Fels study shows reinvestment revitalizes North Philly

Everyone wins when neighborhood reinvestment reinforces—rather than undermines—the diversity of a community. A new report from Penn’s Fels Institute of Government details how the redevelopment of vacant property in North Philadelphia is transforming the area.

The study, titled “Neighborhood Stabilization and Safety in East North Philadelphia,” documents the success of an organization called the Asociación Puertorriqueños en Marcha (Association of Puerto Ricans on the March, or APM) in working with public agencies to reduce crime, raise incomes and attract new working households to the neighborhood between 1998 and 2010. The full report is available at: www.fels.upenn.edu/apm_stabilization.

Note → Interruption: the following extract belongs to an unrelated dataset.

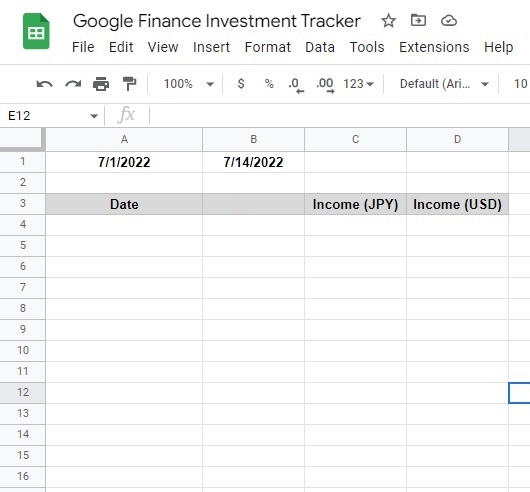This screenshot has height=492, width=530.
Task: Open the Extensions menu
Action: pyautogui.click(x=434, y=47)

The APM target area is located in North Philadelphia, east of Broad Street, bounded by North 4th Street, North 9th Street, Jefferson Street and York Street.

Lead author Christopher Kingsley, a research associate at Fels, wrote the report under the supervision of Fels Institute Senior Consultant John Kromer. They studied neighborhood crime data from Penn’s Cartographic Modeling Lab, U.S. Census information and Esri and PolicyMap demographic projections to track improvement in the area over the years.

“When I was the city’s housing director in the 1990s, we inventoried all of the vacant lots in the APM’s target area and found well over 2,100,” Kromer says. “I had an opportunity with Fels to come back 10 years later to find out that more than half were developed or improved.”

Back in the 1980s, the area was known as Fairhill. But when it experienced a 20 percent drop in population between 1989 and 1999 it lost its neighborhood identity. “It had a rather unimaginative official name in the city planning books—the Temple urban renewal area,” Kromer says.

Now, the neighborhood is regaining its lost character. According to the Fels report, fewer than 1 percent of residents moved out of the area between 1999 and 2009. Census projections estimate that the community’s ratio of white, African American and Hispanic residents has remained consistent throughout the previous decade. Households in the area are about 5 percent wealthier than they were a decade ago, and residents are better educated.

Nilda Ruiz, president and CEO of the APM, grew up just outside the survey area, at 3rd and Diamond streets. “For years this neighborhood was easily ignored and unseen. A lot of the houses were deteriorating,” she says. “Today green spaces are replacing vacant lots, new LEED-certified housing is under construction and a community-owned supermarket employs community residents.”

Soon the neighborhood that has gone so long without a name will once again have one. The APM is undertaking a quality-of-life study, and Ruiz says one of the organization’s goals is to have residents come up with a name for their neighborhood.